* _TEXTO DA PÁGINA_
□ □ □ □ □

Ainda assim, o tenista concedeu uma entrevista ao jornal ‘L’Équipe’ no dia 18, quando já sabia que estava infetado.

“Senti-me obrigado a ir à entrevista com ‘L’Équipe’ porque não queria desapontar o jornalista, mas mantive a minha distância social e a minha máscara facial, exceto durante a sessão fotográfica. Quando regressei a casa, para me isolar durante o período exigido, após reflexão, entendo que foi um erro de julgamento e aceito que deveria ter adiado o compromisso”, confessou.

"Estou aqui para ficar e tentar competir no Open da Austrália", diz Djokovic

A Sérvia não considera que este seja apenas um "erro de julgamento" e a primeira-ministra Ana Brnabic já avisou que a atitude de Djokovic constitui uma “violação grave” das leis daquele país, anunciando uma investigação ao número um do ranking ATP.

"Se uma pessoa está positiva, tem de se isolar. Não sei quando [Djokovic] recebeu os resultados [do teste] e quando os viu. Trata-se de uma zona cinzenta à qual só Novak pode responder", disse a responsável governamental, em entrevista à BBC.

□ □ □ □ □

* _LINHAS LISTADAS_
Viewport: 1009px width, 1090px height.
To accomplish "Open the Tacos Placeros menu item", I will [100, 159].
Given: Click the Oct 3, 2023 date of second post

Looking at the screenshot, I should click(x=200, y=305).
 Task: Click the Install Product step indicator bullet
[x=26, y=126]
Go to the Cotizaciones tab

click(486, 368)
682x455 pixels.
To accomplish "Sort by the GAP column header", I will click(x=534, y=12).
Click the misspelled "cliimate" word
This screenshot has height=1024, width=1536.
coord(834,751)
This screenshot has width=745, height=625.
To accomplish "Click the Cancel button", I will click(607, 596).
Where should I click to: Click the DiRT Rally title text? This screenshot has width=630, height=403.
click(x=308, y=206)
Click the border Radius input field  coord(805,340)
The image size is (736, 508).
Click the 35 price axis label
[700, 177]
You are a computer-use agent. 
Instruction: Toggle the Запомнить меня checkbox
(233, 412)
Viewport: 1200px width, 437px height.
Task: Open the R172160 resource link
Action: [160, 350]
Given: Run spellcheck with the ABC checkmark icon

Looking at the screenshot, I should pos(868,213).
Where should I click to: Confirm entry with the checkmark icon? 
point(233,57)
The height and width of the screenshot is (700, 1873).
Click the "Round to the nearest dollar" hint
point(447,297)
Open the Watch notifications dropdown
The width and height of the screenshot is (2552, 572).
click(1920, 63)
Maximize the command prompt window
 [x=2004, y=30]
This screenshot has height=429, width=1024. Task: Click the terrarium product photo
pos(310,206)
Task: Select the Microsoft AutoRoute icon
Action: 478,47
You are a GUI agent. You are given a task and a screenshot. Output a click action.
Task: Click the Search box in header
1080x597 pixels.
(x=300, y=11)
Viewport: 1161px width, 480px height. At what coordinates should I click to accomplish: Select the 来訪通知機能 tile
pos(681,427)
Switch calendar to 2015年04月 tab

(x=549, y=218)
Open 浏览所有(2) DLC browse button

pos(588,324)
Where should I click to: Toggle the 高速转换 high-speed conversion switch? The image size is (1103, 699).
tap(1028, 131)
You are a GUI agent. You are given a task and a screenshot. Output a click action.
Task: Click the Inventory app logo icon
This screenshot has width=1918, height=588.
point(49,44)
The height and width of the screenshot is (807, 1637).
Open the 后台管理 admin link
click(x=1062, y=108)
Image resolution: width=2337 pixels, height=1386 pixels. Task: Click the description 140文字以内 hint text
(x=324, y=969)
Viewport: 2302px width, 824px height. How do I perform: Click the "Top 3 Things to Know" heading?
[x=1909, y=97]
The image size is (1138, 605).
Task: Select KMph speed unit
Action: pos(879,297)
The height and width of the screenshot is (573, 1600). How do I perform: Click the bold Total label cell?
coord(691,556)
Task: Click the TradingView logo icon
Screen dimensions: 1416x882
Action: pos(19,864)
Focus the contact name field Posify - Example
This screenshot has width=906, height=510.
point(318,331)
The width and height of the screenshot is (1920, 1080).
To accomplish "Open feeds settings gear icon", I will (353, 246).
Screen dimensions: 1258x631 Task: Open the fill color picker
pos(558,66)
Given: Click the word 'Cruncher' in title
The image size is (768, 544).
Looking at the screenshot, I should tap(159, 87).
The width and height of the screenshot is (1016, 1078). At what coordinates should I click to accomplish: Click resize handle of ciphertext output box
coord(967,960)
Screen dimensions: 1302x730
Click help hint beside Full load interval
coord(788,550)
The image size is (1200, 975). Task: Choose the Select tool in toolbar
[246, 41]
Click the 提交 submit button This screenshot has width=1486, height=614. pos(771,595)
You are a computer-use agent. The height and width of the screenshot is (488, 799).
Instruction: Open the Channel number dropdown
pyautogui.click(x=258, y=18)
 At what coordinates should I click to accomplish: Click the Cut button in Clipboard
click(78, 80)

□ □ □ □ □

Retome o texto sobre Djokovic e a investigação anunciada pela Sérvia, continuando-o a partir da última frase apresentada. As linhas constituem material à parte, sem relação com o texto sobre Djokovic.

* _RESPOSTA AO PROBLEMA_
Uns contra, outros a favor: as reações ao ‘caso’ Djokovic

Uma das primeiras opiniões que surgiram sobre o assunto do momento foi a de Rafael Nadal. Sem querer criticar diretamente Djokovic, o tenista espanhol lembrou que o sérvio "conhecia as condições" para participar no Open da Austrália e, por isso, terá de arcar com as consequências.

"Penso que se ele quisesse jogar, poderia tê-lo feito sem qualquer problema. Cada um é livre de tomar as suas próprias decisões, mas elas têm as suas consequências. Djokovic tomou decisões e tem de pagar pelas consequências. Não gosto desta situação, e tenho pena dele de certa forma, mas ele conhecia as condições há meses", explicou Nadal, em declarações aos jornalistas.

Ainda assim, o atual sexto classificado da hierarquia mundial aceita a decisão judicial que pode permitir ao rival participar no Open da Austrália: "Parece-me o correto. A justiça tem de falar neste caso e eu sou sempre um defensor da justiça. Montou-se um circo com muitas histórias, mas, aparte o que possa estar em desacordo com Djokovic, a justiça falou e ele tem direito a participar."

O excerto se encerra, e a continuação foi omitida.